The Truth About Pyecraft
by
He sits not a dozen yards away. If I glance over my shoulder I can see him. And if I catch his eye–and usually I catch his eye– it meets me with an expression. It is mainly an imploring look–and yet with suspicion in it.
Confound his suspicion! If I wanted to tell on him I should have told long ago. I don’t tell and I don’t tell, and he ought to feel at his ease. As if anything so gross and fat as he could feel at ease! Who would believe me if I did tell?
Poor old Pyecraft! Great, uneasy jelly of substance! The fattest clubman in London.
He sits at one of the little club tables in the huge bay by the fire, stuffing. What is he stuffing? I glance judiciously and catch him biting at a round of hot buttered tea-cake, with his eyes on me. Confound him!–with his eyes on me!
That settles it, Pyecraft! Since you WILL be abject, since you WILL behave as though I was not a man of honour, here, right under your embedded eyes, I write the thing down–the plain truth about Pyecraft. The man I helped, the man I shielded, and who has requited me by making my club unendurable, absolutely unendurable, with his liquid appeal, with the perpetual “don’t tell” of his looks.
And, besides, why does he keep on eternally eating?
Well, here goes for the truth, the whole truth, and nothing but the truth!
Pyecraft–. I made the acquaintance of Pyecraft in this very smoking- room. I was a young, nervous new member, and he saw it. I was sitting all alone, wishing I knew more of the members, and suddenly he came, a great rolling front of chins and abdomina, towards me, and grunted and sat down in a chair close by me and wheezed for a space, and scraped for a space with a match and lit a cigar, and then addressed me. I forget what he said–something about the matches not lighting properly, and afterwards as he talked he kept stopping the waiters one by one as they went by, and telling them about the matches in that thin, fluty voice he has. But, anyhow, it was in some such way we began our talking.
He talked about various things and came round to games. And thence to my figure and complexion. “YOU ought to be a good cricketer,” he said. I suppose I am slender, slender to what some people would call lean, and I suppose I am rather dark, still–I am not ashamed of having a Hindu great-grandmother, but, for all that, I don’t want casual strangers to see through me at a glance to HER. So that I was set against Pyecraft from the beginning.
But he only talked about me in order to get to himself.
“I expect,” he said, “you take no more exercise than I do, and probably you eat no less.” (Like all excessively obese people he fancied he ate nothing.) “Yet,”–and he smiled an oblique smile– “we differ.”
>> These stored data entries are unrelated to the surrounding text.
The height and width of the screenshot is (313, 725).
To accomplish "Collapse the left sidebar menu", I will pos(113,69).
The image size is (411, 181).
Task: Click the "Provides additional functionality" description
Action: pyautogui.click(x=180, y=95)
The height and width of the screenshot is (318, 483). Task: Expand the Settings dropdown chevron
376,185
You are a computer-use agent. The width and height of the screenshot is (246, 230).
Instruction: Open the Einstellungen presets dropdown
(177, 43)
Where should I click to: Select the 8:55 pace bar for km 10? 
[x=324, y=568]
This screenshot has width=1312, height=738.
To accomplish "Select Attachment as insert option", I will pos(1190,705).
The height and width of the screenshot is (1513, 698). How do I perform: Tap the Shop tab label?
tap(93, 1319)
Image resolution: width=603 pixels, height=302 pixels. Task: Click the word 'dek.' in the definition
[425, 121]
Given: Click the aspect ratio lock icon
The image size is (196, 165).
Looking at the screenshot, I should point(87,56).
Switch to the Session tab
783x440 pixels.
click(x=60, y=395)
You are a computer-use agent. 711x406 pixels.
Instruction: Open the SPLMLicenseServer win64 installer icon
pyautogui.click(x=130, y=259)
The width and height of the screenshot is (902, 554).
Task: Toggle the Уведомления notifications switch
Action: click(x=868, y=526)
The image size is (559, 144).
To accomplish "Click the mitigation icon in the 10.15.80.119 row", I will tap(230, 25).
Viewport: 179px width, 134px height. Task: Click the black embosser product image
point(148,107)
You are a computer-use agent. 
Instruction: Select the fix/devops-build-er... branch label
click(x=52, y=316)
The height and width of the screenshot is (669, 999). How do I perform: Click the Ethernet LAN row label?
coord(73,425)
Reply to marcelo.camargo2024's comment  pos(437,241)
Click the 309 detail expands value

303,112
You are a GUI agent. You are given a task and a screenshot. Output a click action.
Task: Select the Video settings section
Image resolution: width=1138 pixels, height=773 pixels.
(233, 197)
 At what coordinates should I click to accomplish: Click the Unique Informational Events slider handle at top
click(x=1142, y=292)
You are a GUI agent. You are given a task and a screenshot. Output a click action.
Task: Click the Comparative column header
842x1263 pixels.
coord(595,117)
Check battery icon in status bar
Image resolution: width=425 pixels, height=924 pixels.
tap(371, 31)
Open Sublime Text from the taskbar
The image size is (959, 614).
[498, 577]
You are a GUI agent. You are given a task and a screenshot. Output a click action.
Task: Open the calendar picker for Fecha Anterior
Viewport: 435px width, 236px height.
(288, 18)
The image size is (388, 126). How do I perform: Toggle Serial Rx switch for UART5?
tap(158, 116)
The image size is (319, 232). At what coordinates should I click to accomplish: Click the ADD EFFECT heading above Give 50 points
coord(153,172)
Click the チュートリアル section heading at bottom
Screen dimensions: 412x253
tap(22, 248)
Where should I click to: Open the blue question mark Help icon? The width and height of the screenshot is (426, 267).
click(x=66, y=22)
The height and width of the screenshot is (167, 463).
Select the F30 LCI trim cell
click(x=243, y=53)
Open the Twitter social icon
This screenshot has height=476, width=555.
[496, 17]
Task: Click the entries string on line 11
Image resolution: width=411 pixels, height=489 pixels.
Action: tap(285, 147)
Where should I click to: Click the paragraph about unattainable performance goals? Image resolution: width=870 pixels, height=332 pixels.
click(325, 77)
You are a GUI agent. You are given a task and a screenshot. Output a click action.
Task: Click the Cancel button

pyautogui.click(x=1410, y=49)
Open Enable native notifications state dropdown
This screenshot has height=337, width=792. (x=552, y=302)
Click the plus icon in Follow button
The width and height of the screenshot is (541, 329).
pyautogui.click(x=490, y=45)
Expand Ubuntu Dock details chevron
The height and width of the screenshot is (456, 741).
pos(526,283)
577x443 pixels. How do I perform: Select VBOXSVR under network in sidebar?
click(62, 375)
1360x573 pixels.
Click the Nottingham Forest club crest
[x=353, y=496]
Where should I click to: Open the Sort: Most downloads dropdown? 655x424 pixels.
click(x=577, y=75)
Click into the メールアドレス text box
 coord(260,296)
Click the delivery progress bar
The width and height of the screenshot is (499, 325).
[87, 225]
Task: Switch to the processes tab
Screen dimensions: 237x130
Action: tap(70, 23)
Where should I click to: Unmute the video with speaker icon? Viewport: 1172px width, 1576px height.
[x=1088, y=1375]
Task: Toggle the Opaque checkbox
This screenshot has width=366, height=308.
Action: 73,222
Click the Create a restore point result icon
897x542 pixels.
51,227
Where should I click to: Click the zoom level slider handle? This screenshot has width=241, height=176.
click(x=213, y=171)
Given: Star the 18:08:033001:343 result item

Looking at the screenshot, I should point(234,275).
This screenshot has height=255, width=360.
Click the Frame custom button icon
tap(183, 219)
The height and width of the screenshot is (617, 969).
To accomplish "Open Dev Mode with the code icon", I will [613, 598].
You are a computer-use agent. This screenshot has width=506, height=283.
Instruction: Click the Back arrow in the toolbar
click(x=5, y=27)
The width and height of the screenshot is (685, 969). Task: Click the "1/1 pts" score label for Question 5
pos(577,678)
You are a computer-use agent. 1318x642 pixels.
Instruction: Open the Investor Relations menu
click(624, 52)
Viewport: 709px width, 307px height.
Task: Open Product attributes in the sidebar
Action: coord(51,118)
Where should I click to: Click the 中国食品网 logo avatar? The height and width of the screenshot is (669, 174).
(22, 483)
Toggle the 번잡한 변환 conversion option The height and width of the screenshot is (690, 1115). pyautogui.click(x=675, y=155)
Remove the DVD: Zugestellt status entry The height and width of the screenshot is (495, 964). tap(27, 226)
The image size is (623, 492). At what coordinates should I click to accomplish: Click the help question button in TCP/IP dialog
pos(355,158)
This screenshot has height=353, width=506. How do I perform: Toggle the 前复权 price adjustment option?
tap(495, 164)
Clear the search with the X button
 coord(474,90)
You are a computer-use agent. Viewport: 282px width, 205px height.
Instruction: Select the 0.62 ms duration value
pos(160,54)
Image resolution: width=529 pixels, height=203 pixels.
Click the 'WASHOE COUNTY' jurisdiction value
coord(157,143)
And then he began to talk about his fatness and his fatness; all he did for his fatness and all he was going to do for his fatness; what people had advised him to do for his fatness and what he had heard of people doing for fatness similar to his. “A priori,” he said, “one would think a question of nutrition could be answered by dietary and a question of assimilation by drugs.” It was stifling. It was dumpling talk. It made me feel swelled to hear him.
One stands that sort of thing once in a way at a club, but a time came when I fancied I was standing too much. He took to me altogether too conspicuously. I could never go into the smoking-room but he would come wallowing towards me, and sometimes he came and gormandised round and about me while I had my lunch. He seemed at times almost to be clinging to me. He was a bore, but not so fearful a bore as to be limited to me; and from the first there was something in his manner–almost as though he knew, almost as though he penetrated to the fact that I MIGHT–that there was a remote, exceptional chance in me that no one else presented.